You buy a bond from ABC Corporation that has a 12 year, 6%
coupon, $1000 pay value for a price of $1000. The bond pays
interest semi-annually. One year from now, interest rates have
risen by 2%, so that they are now at 8% per year. What rate of
return did you earn on this bond?

The Company sold $2,500,000 of 8 percent, five-year bonds on
January 1, 2011, and would pay interest semiannually, on June 30
and December 31 of each of the five years. It sold the bonds on
January 1, 2011, at 96 because the market rate of interest for
similar investments was 9 percent.
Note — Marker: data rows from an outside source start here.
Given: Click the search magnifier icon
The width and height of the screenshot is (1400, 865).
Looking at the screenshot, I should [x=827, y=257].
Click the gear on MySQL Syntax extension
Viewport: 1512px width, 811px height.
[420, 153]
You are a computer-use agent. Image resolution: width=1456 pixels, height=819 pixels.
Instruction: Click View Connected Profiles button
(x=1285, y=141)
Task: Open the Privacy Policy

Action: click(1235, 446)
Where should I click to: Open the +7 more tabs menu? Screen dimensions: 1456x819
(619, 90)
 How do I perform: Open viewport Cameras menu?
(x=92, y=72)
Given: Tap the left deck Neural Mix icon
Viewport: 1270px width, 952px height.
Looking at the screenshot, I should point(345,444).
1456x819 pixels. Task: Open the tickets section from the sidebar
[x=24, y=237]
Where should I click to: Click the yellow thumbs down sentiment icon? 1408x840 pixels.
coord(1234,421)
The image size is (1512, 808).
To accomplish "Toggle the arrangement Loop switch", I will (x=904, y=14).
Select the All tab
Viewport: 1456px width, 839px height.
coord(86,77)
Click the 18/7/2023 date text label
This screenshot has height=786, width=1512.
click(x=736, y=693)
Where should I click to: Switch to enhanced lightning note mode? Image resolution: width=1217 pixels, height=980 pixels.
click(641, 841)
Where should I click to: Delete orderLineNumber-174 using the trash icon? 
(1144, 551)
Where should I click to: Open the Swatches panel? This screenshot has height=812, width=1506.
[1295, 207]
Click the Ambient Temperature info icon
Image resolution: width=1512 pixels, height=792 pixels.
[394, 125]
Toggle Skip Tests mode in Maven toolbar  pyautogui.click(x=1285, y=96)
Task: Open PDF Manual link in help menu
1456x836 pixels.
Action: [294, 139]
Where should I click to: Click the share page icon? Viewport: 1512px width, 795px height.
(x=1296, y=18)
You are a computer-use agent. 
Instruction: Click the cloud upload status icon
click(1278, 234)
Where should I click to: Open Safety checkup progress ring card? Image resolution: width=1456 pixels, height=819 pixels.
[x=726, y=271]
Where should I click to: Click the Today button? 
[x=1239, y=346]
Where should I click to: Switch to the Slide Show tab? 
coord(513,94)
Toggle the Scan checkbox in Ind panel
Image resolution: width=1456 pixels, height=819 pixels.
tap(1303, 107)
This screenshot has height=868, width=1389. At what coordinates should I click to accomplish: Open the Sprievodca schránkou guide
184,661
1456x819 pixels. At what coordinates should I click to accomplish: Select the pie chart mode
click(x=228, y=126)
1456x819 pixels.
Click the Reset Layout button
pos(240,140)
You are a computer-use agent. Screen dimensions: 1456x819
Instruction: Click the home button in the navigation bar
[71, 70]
It decided to amortize the bond
discount by using the effective interest method.
15. With regard to the bond issue on January 1, 2011, how much
cash is...

(Related to Checkpoint 9.2 and Checkpoint 9.3) (Bond valuation)
Fingen's 14 -year, $1 comma 000 par value bonds pay 9 percent
interest annually. The market price of the bonds is $1 comma 100
and the market's required yield to maturity on a comparable-risk
bond is 10 percent.
a. Compute the bond's yield to maturity.
b. Determine the value of the bond to you, given your required
rate of return.
c. Should you purchase the bond? a. What is your yield...

1, How much would you pay to receive a 15-year bond with a par
value of $1,000 and a 12 percent coupon rate?
2, How would you go about valuing XYZ Company?